Outras aplicações terapêuticas
Para além das feridas, o mel surge num leque alargado de tratamentos descritos nos papiros e em fontes posteriores:
- Afeções oculares: entrava em colírios e em remédios para inflamações e infeções dos olhos, problema frequente numa região poeirenta e ensolarada.
- Perturbações digestivas: era usado como remédio para diarreias e outras queixas gastrointestinais, bem como em preparações administradas por via oral.
- Tosse e garganta: integrava xaropes e preparados destinados a aliviar a tosse e a irritação da garganta.
- Problemas dentários: aplicava-se em casos de dor de dentes e para tratar dentes amolecidos.
- Supositórios e unguentos: servia de base para diversas formas farmacêuticas, de pomadas a supositórios.
Usos ginecológicos e contraceção
Um dos empregos mais singulares do mel no Egito Antigo era de natureza contracetiva. Algumas receitas descrevem pessários — dispositivos colocados na vagina — preparados com mel, acácia e tâmaras esmagadas, ingredientes a que se atribuía um efeito espermicida. A explicação moderna sugere que a fermentação da acácia produz ácido láctico, hoje reconhecido como componente de alguns espermicidas, e que o próprio mel, pela sua viscosidade e composição, podia dificultar a mobilidade dos espermatozoides. Independentemente da sua real eficácia, estas fórmulas revelam um esforço sistemático de planeamento da fertilidade.
Dimensão simbólica e ritual
O uso do mel não se esgotava na vertente prática. Enquanto produto raro e valioso, estava associado ao sagrado: figurava em oferendas aos deuses, em rituais e até em práticas de cariz mágico, que no pensamento egípcio coexistiam com a medicina sem contradição. A própria recolha e produção de mel eram atividades de prestígio, e a abelha tinha valor simbólico na cultura faraónica. Esta dupla condição — remédio e substância sagrada — ajuda a explicar a omnipresença do mel nos receituários.
Do empirismo egípcio à validação científica
O legado do Antigo Egito nesta matéria é hoje objeto de renovado interesse científico. A investigação contemporânea sobre cicatrização confirmou as propriedades antibacterianas e cicatrizantes do mel, sobretudo de variedades como o mel de manuka, e existem produtos médicos de penso à base de mel utilizados em ambiente clínico. O fenómeno da resistência aos antibióticos tem reforçado, em 2026, a atenção dada a agentes antimicrobianos naturais, num movimento que, em certa medida, redescobre intuições com milhares de anos.
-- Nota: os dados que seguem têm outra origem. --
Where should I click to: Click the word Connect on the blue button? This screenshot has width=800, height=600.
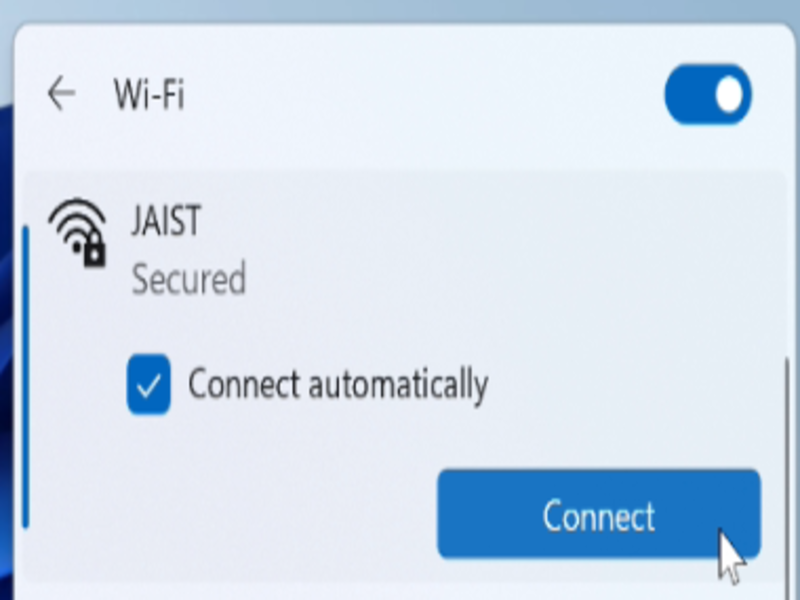coord(598,516)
Importa, contudo, sublinhar a distinção entre o uso histórico e a prática médica atual: os produtos modernos são esterilizados e formulados para fins clínicos, ao contrário do mel comum, que pode conter esporos e não é adequado para auto-tratamento de feridas.
Perguntas frequentes
Para que usavam os egípcios o mel na medicina?
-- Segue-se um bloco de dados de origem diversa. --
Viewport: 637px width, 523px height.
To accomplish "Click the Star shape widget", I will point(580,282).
Sobretudo para tratar feridas e prevenir infeções, mas também em remédios para os olhos, problemas digestivos, tosse, dores de dentes, supositórios, unguentos e até em fórmulas contracetivas.
Quais os documentos que comprovam estes usos?
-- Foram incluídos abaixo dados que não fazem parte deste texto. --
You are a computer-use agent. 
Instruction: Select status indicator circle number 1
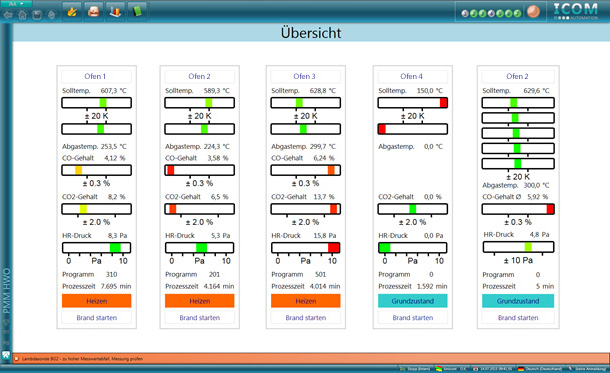[x=465, y=14]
Principalmente o Papiro de Edwin Smith (c. 1600 a.C.), dedicado à cirurgia e traumatologia, e o Papiro de Ebers (c. 1550 a.C.), que reúne centenas de prescrições com mel.
Porque é que o mel funcionava no tratamento de feridas?
Pela sua elevada concentração de açúcar (que desidrata as bactérias por osmose), pela acidez, pela libertação de peróxido de hidrogénio e por substâncias inibidoras e antioxidantes, que em conjunto travam o crescimento bacteriano e favorecem a cicatrização.
A ciência atual confirma estas aplicações?
Sim, em parte. A investigação moderna validou as propriedades antibacterianas e cicatrizantes do mel, existindo pensos médicos à base de mel. Ainda assim, o mel comum não deve ser usado para tratar feridas sem orientação médica.